To get a clear idea about this question consider a rotating magnetic field as equivalent to physical rotation of two stator poles N1 and S1 as shown in the figure.Assume any instant like that two poles are in line with stator magnetic axis [A-B].At this instant, rotor poles are arbitrarily positioned as shown in the below figure.
When DC supply is given to stationary rotor unlike poles will try to attract each other.Because of this action rotor will be subjected to an instantaneous torque in anticlockwise direction.As we connected power supply to stator,stator poles will rotate at speed of Ns r.p.m.
Due to inertia of rotor it is unable to rotate in the direction of anticlockwise torque, to which is driving force or stator rotating field.Just in that instant the stator poles change their positions. Consider an instant half a period latter where stator poles are exactly reversed but due to inertia rotor is unable to rotate from its initial position.Shown in figure (b).

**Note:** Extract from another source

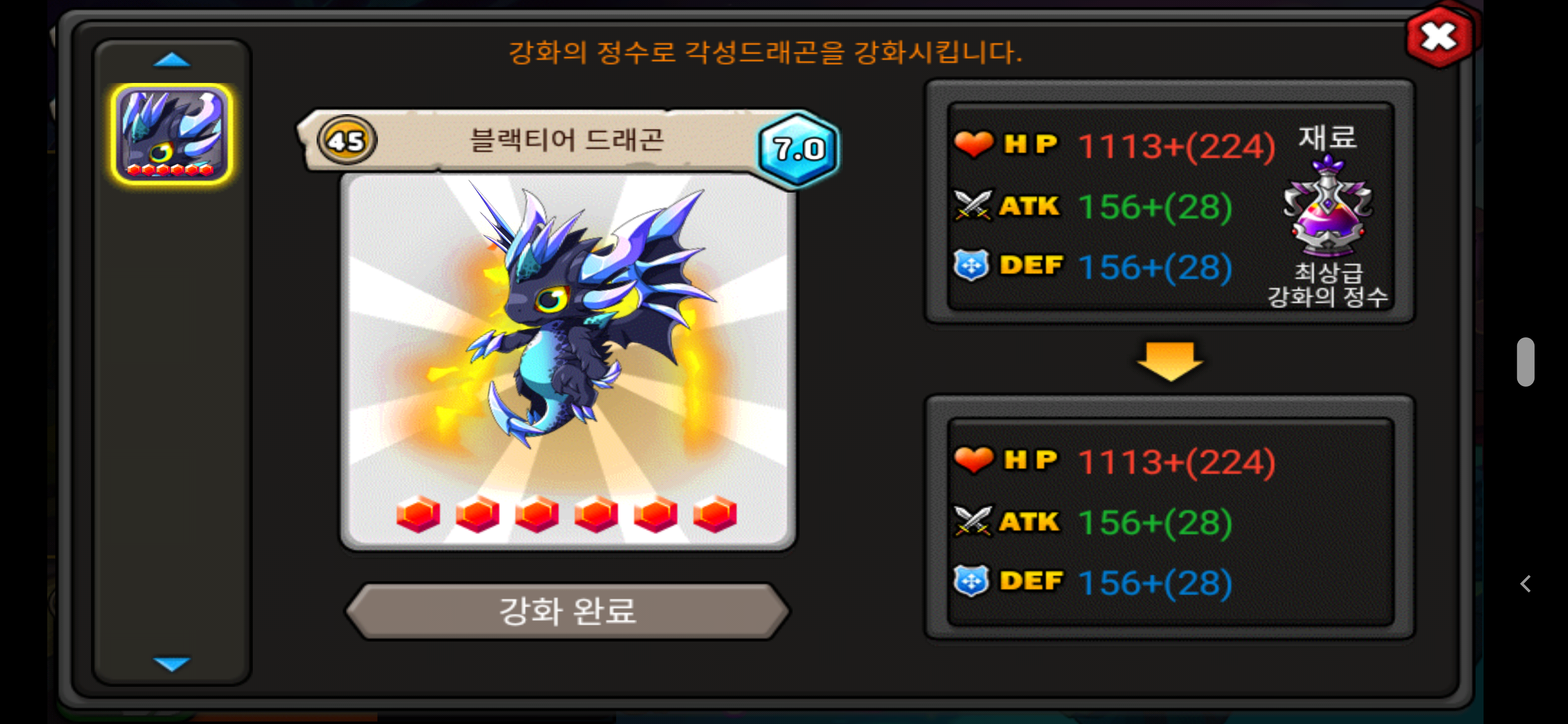Tap the blue shield DEF icon in the current stats
This screenshot has height=724, width=1568.
(x=971, y=265)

At this instant, due to the unlike poles trying to attract each other, the rotor will be subjected to a torque in clockwise direction. This will tend to rotate rotor in the direction of rotating magnetic field.But before this happen, stator poles again change their position reversing the direction of the torque exerted on the rotor.
Hence the average torque on the rotor is zero.So synchronous motor will not start it self .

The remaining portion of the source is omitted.